The library moved to Gazetnyy lane on December 3, 2018. The architect of the renewed Library became Nicholas Champkins, while Alisa Mozharova designed the space. Due to its unique design in trademark Shaninka purple and yellow colours, the Library became a landmark, so it offers excursions for non-student visitors.

Along with the friendly space for study and various community activities, the Library provides an inclusive environment and supports recycling initiatives.

Faculties

Faculty of Law 

The Faculty of Law was established in 1995 and became one of the first three faculties of MSSES. The Faculty delivers the following degrees:

 Bachelor's Programme ‘European Private Law Tradition’ 
 Russian-British Master's Programme ‘Comparative and International Private Law’; 
 Russian-British Master's Programme ‘Legal Advice for Asset Management’; 
 British Master's and Russian Retraining Programme ‘Legal Studies’; 
 PhD Programme in collaboration with the University of Turin.

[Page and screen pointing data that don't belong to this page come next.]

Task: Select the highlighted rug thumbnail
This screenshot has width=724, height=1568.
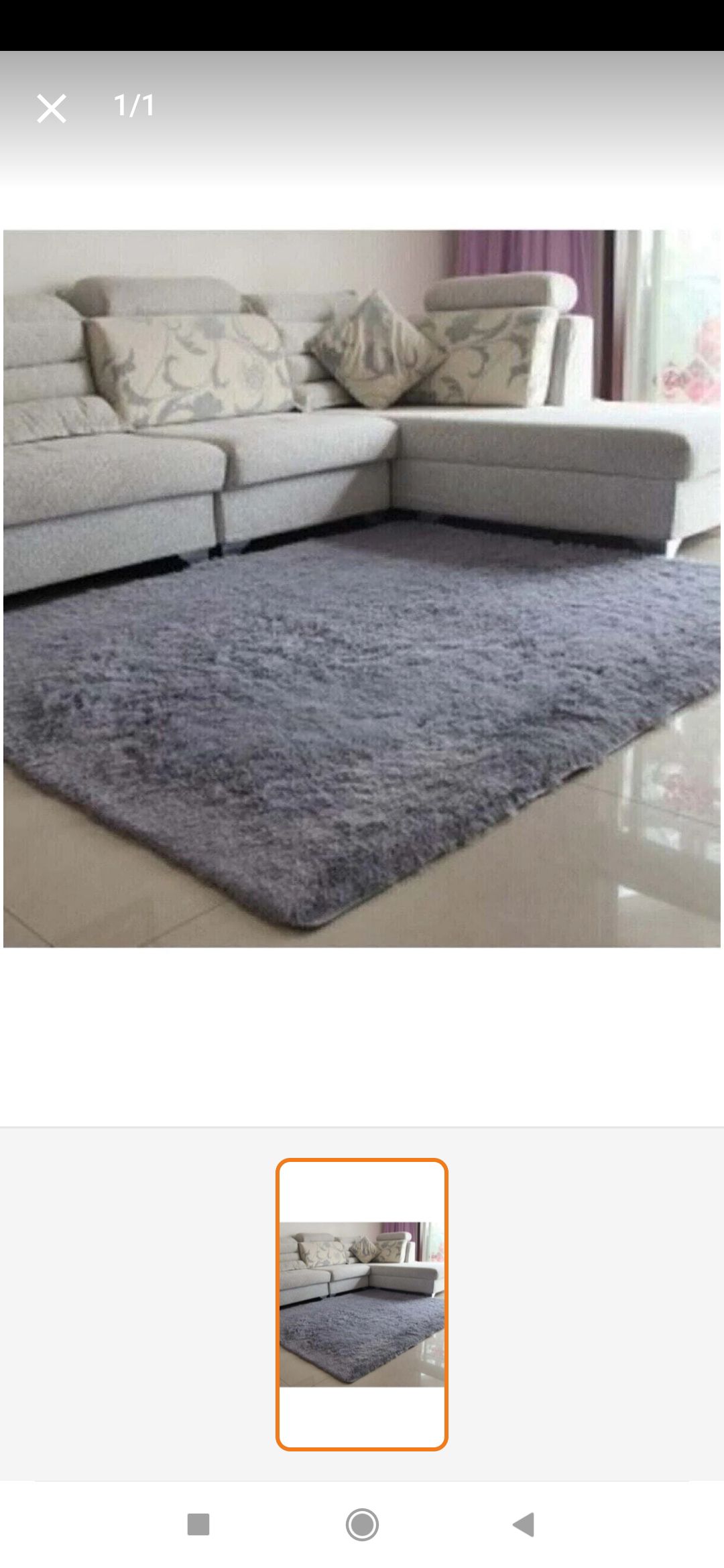Action: 361,1304
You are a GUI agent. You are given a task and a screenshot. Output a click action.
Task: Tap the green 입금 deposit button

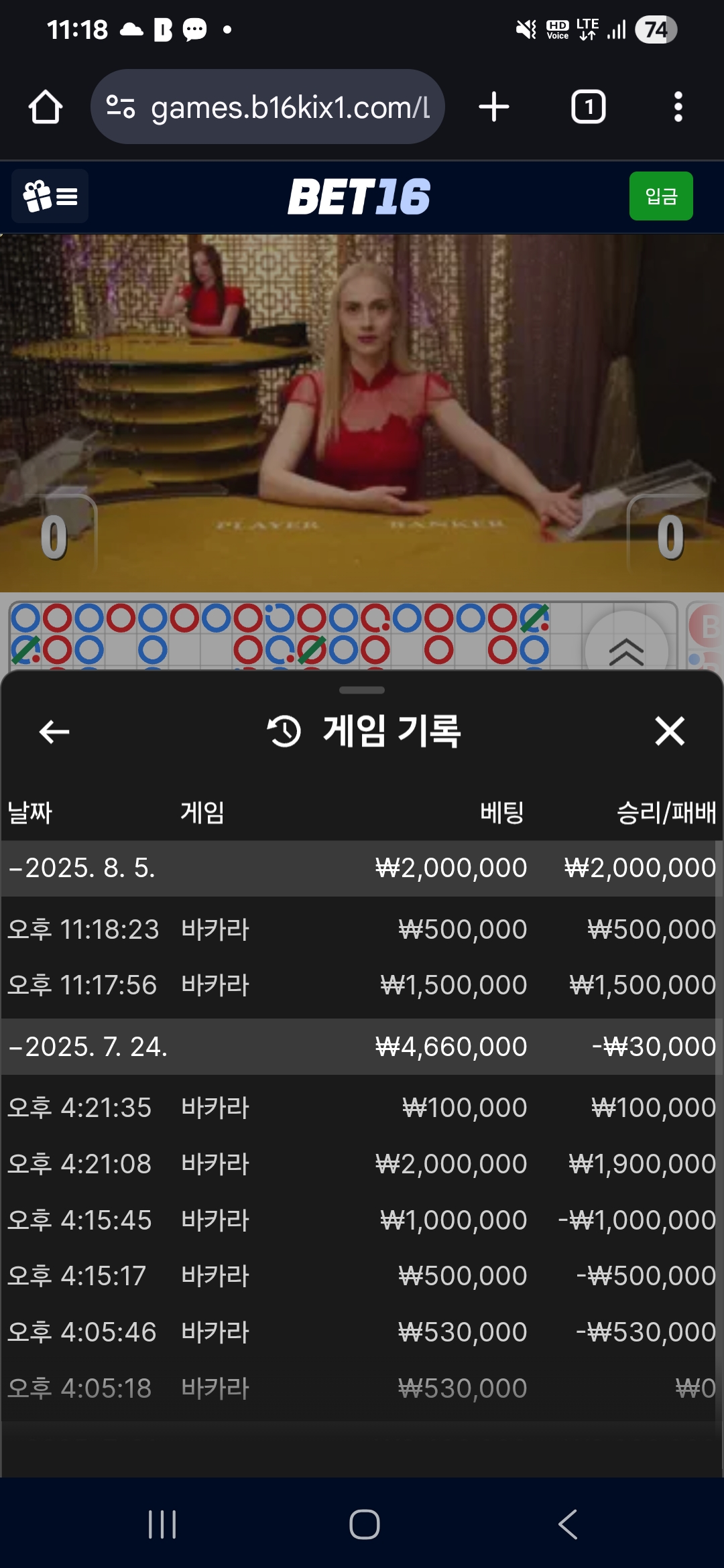661,196
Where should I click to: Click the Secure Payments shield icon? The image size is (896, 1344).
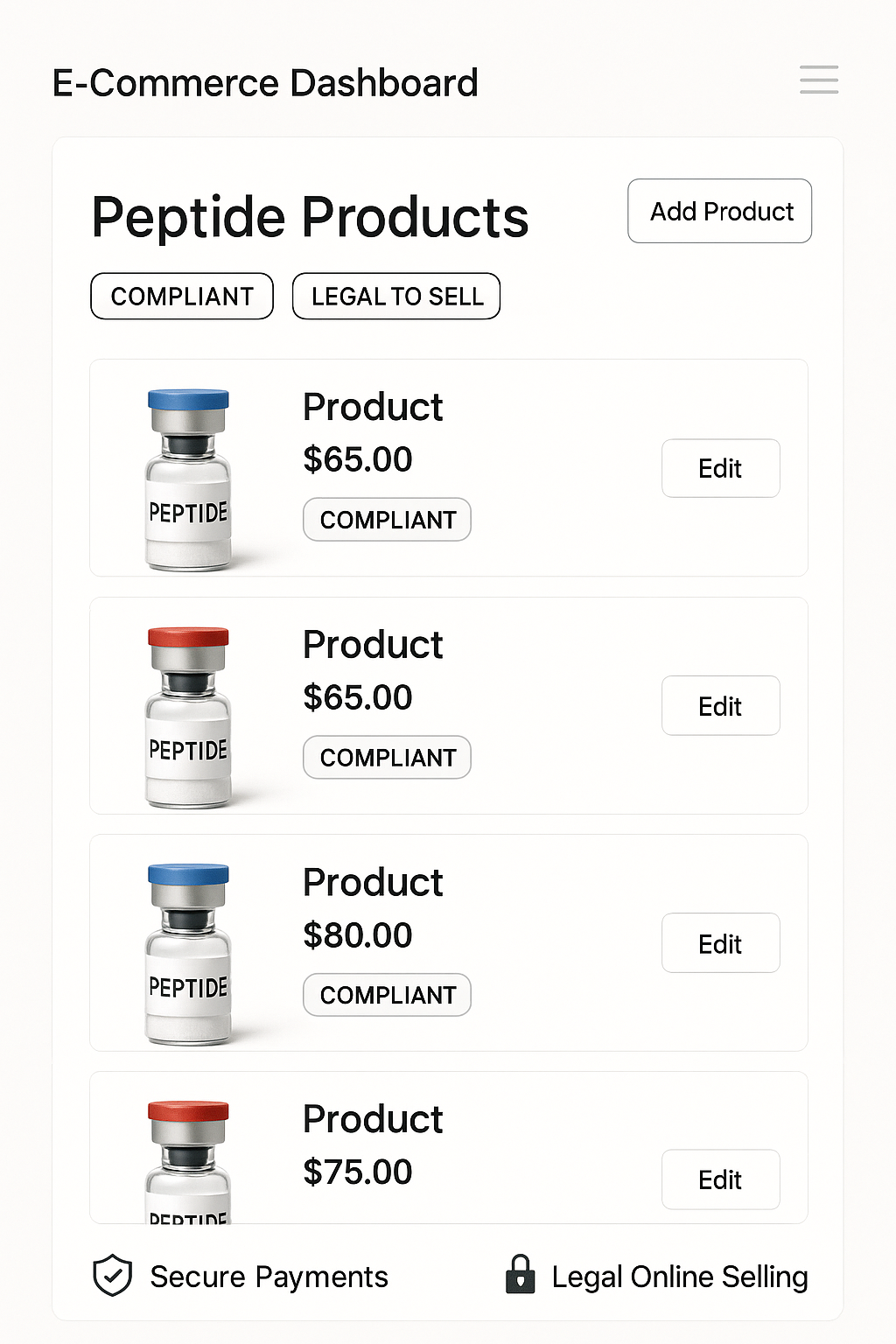pyautogui.click(x=112, y=1277)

Besides main international partners of MSSES, the Faculty also collaborates with the University of Turin (joined PhD program) and the Maastricht University (student internship), and provides joint academic activities with the University of Rome Tor Vergata and the Center for International Legal Studies in Salzburg.

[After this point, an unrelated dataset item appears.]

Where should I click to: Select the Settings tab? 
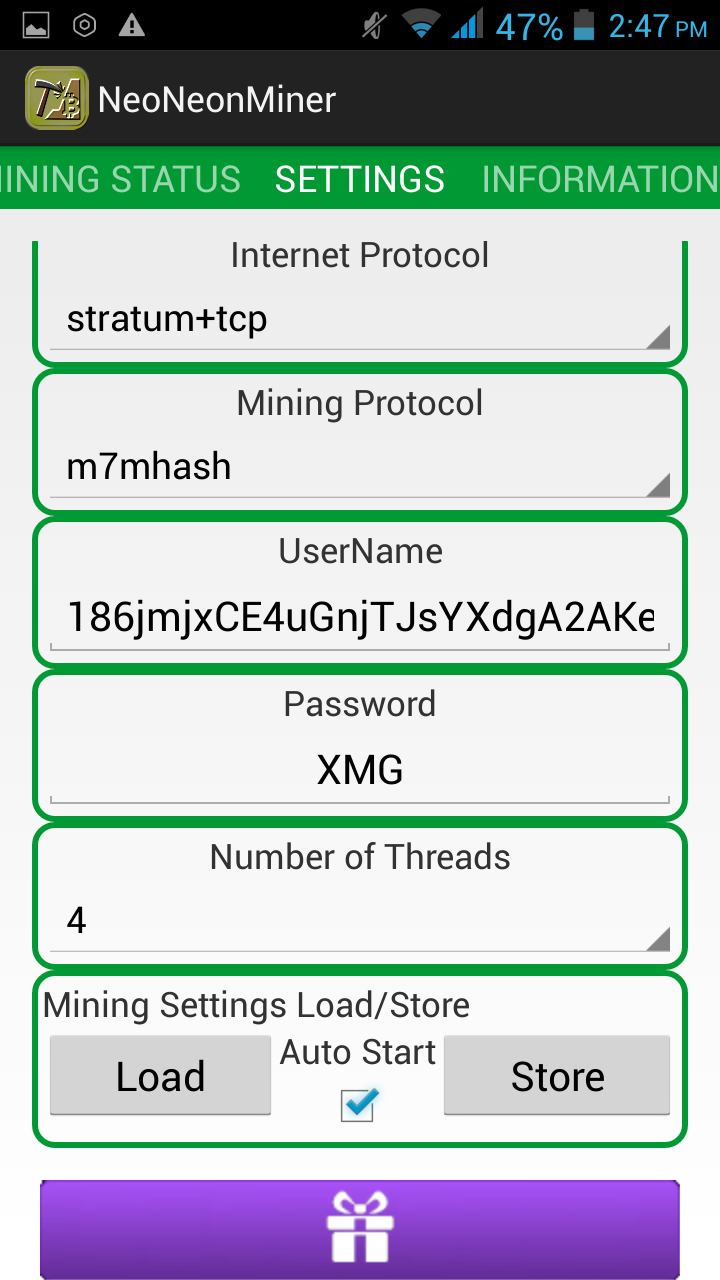[x=360, y=179]
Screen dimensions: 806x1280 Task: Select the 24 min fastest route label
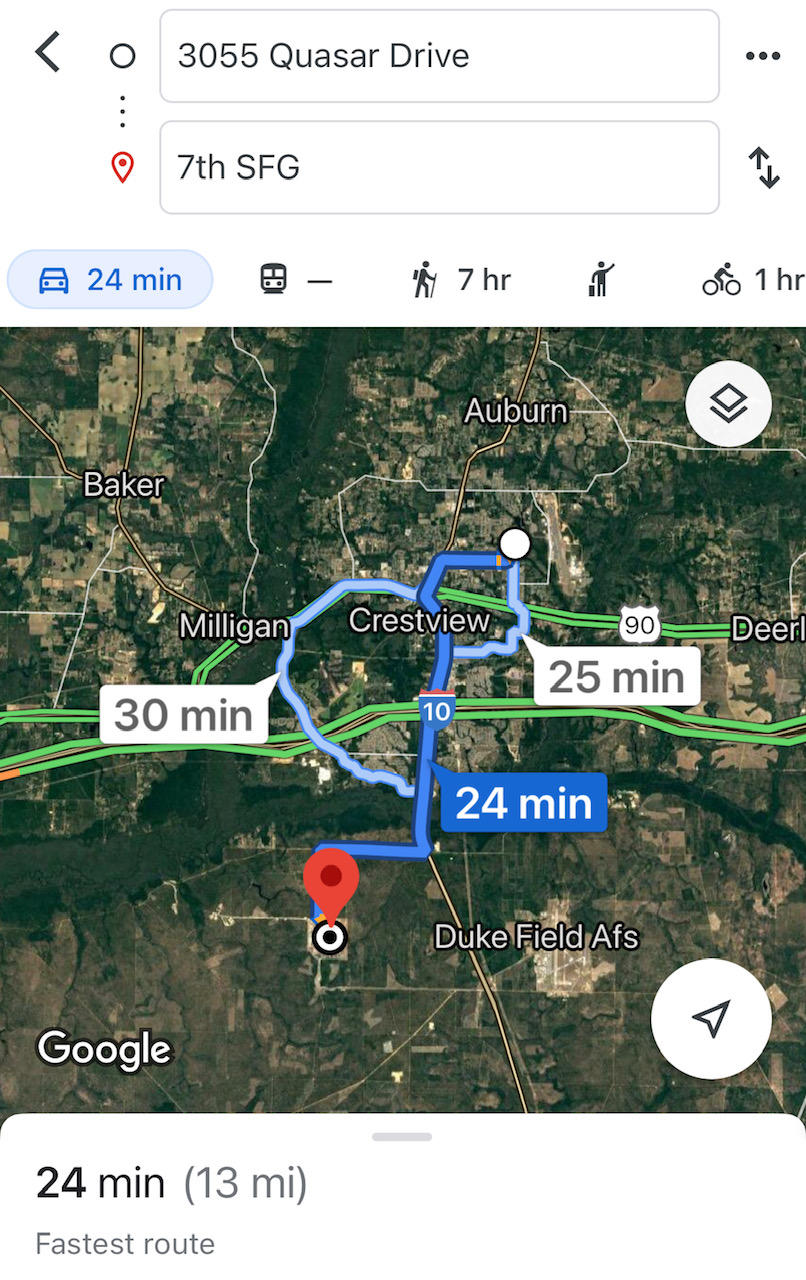[523, 803]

The current Dean of the Faculty is Dmitriy Dozhdev.

Faculty of Social and Cultural Project Management 
The Faculty of Social and Cultural Project Management was established in 1998 by the initiative of the present-day Rector of MSSES Sergey Zuev. At the time, the University of Manchester, like many other British universities, did not have a faculty of cultural management, so first programs of the Faculty were validated by the University of Aberdeen. When the Cultural Management discipline was launched in Manchester, the training program was further validated by the University of Manchester.

The Faculty delivers the following degrees:

 Bachelor's Programme ‘Creative Projects Management’;
 Russian-British Master's Programme ‘Project Management’;
 Russian Master's Programme ‘Music Projects Management’;
 British Master's and Retraining Programme ‘Cultural Management’.

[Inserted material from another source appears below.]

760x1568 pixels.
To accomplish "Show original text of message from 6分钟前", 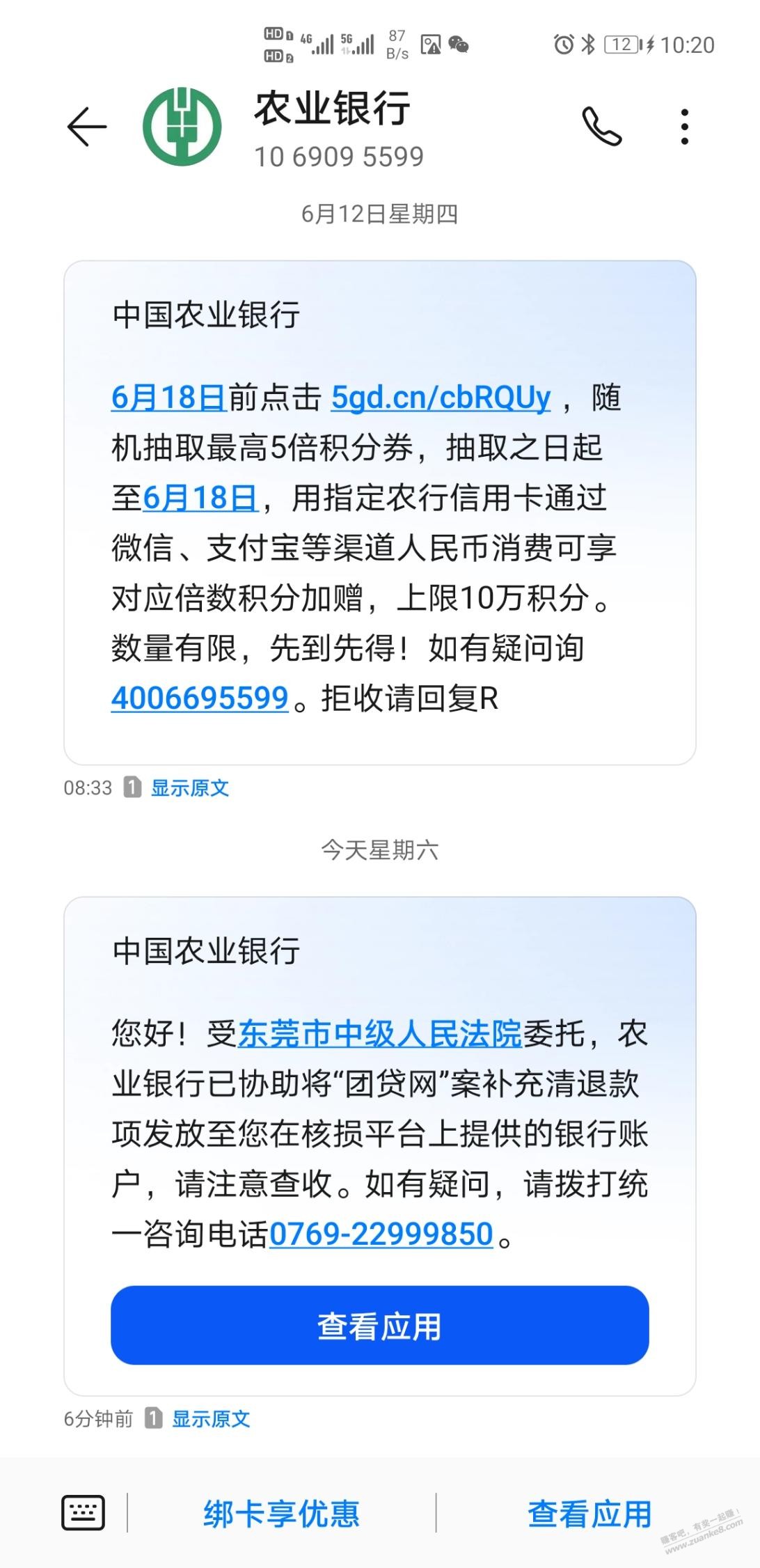I will click(x=210, y=1419).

Faculty of Practical Psychology 
The Faculty of Practical Psychology was established in 1995 as the Faculty of Social Management and Social work, the first one in Russia. In order to comply with the British educational standards, the group of the future teachers of the Faculty was sent to the London School of Economics to study the didactic methods applied in the UK. In the middle of the 2000s, educational programs were substantially revised which resulted in the Faculty reorganisation and it was renamed the Faculty of Practical Psychology.

The Faculty delivers the following degrees:

 Bachelor's Programme ‘Psychological Counselling and Coaching’;
 Russian-British Master's Programme ‘Psychological Counselling’;
 British Master's and Russian Retraining Programme ‘Practical Psychology’;
 Master's Programme ‘The Psychology and Economics of Decisions in Management’.

The current Dean of the Faculty is Evgeniy Morgunov.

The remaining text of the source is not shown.